** Supplied information follows **

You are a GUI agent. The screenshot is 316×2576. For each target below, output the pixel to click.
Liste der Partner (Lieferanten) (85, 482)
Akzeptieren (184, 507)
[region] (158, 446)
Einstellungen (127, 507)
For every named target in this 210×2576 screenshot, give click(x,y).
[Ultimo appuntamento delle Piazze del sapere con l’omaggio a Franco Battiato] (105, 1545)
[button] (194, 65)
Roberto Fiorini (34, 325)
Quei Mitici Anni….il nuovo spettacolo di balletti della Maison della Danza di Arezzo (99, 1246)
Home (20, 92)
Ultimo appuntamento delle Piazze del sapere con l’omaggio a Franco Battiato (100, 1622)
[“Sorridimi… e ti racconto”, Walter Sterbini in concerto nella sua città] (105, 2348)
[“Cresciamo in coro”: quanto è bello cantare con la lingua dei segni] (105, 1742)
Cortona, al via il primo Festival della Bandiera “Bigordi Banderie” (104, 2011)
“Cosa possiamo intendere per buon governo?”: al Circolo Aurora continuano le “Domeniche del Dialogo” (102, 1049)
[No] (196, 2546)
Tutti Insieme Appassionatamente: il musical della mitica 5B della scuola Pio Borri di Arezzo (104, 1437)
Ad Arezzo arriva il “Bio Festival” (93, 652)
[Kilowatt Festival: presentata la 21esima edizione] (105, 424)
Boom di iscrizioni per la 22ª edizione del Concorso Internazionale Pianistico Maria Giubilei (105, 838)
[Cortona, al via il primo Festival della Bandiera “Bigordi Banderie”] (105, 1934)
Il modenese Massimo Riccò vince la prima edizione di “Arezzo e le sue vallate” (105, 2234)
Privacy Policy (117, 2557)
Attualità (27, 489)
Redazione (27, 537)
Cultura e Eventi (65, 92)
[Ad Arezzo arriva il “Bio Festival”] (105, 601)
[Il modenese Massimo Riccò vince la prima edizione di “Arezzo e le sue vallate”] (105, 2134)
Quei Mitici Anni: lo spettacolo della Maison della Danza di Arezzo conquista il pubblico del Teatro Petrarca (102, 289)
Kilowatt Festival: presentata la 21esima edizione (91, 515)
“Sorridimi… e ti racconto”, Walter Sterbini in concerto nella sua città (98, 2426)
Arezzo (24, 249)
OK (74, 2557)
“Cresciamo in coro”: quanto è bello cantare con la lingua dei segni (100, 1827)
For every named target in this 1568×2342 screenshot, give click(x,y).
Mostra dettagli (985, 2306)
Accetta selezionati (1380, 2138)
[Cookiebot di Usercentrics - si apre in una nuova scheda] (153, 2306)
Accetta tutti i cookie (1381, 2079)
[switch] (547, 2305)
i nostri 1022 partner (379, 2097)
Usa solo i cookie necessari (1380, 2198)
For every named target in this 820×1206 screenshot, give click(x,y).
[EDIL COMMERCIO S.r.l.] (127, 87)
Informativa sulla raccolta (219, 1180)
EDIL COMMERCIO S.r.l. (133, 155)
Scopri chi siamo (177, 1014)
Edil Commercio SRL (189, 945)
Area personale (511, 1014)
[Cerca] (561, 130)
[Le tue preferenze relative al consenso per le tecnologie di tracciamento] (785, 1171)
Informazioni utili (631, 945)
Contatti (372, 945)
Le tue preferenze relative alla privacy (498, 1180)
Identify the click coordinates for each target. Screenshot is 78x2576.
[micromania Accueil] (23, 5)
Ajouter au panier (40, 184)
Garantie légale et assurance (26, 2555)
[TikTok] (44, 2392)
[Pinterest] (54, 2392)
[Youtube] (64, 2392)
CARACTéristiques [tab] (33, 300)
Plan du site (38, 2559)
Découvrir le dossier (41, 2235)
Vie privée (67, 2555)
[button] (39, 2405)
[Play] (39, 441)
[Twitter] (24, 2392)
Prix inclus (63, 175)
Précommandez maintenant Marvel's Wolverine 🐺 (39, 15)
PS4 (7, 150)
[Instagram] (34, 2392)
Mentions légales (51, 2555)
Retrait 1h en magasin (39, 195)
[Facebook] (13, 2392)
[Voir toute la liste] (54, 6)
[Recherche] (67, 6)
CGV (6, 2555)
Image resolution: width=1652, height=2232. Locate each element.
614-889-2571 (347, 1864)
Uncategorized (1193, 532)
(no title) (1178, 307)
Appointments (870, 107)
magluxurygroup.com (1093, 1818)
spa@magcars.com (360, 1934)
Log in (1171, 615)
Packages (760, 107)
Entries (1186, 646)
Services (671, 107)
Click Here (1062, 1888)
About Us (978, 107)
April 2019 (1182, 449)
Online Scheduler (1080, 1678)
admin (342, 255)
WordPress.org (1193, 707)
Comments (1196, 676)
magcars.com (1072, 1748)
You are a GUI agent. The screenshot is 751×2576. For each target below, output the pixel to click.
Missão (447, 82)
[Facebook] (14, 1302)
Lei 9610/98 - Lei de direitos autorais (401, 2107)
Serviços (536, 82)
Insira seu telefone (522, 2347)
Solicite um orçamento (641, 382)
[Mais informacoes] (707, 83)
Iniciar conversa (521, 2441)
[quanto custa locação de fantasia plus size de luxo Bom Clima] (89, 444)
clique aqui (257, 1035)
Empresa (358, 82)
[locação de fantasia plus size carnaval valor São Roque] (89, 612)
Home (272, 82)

** End of Supplied information **

### Task objective
Although the records may continue, retype only the lines from the first one through the one containing "Tutti Insieme Appassionatamente: il", exactly as they appear.

### Written solution
You are a GUI agent. The screenshot is 316×2576. For each target below, output the pixel to click.
Liste der Partner (Lieferanten) (85, 482)
Akzeptieren (184, 507)
[region] (158, 446)
Einstellungen (127, 507)
For every named target in this 210×2576 screenshot, give click(x,y).
[Ultimo appuntamento delle Piazze del sapere con l’omaggio a Franco Battiato] (105, 1545)
[button] (194, 65)
Roberto Fiorini (34, 325)
Quei Mitici Anni….il nuovo spettacolo di balletti della Maison della Danza di Arezzo (99, 1246)
Home (20, 92)
Ultimo appuntamento delle Piazze del sapere con l’omaggio a Franco Battiato (100, 1622)
[“Sorridimi… e ti racconto”, Walter Sterbini in concerto nella sua città] (105, 2348)
[“Cresciamo in coro”: quanto è bello cantare con la lingua dei segni] (105, 1742)
Cortona, al via il primo Festival della Bandiera “Bigordi Banderie” (104, 2011)
“Cosa possiamo intendere per buon governo?”: al Circolo Aurora continuano le “Domeniche del Dialogo” (102, 1049)
[No] (196, 2546)
Tutti Insieme Appassionatamente: il musical della mitica 5B della scuola Pio Borri di Arezzo (104, 1437)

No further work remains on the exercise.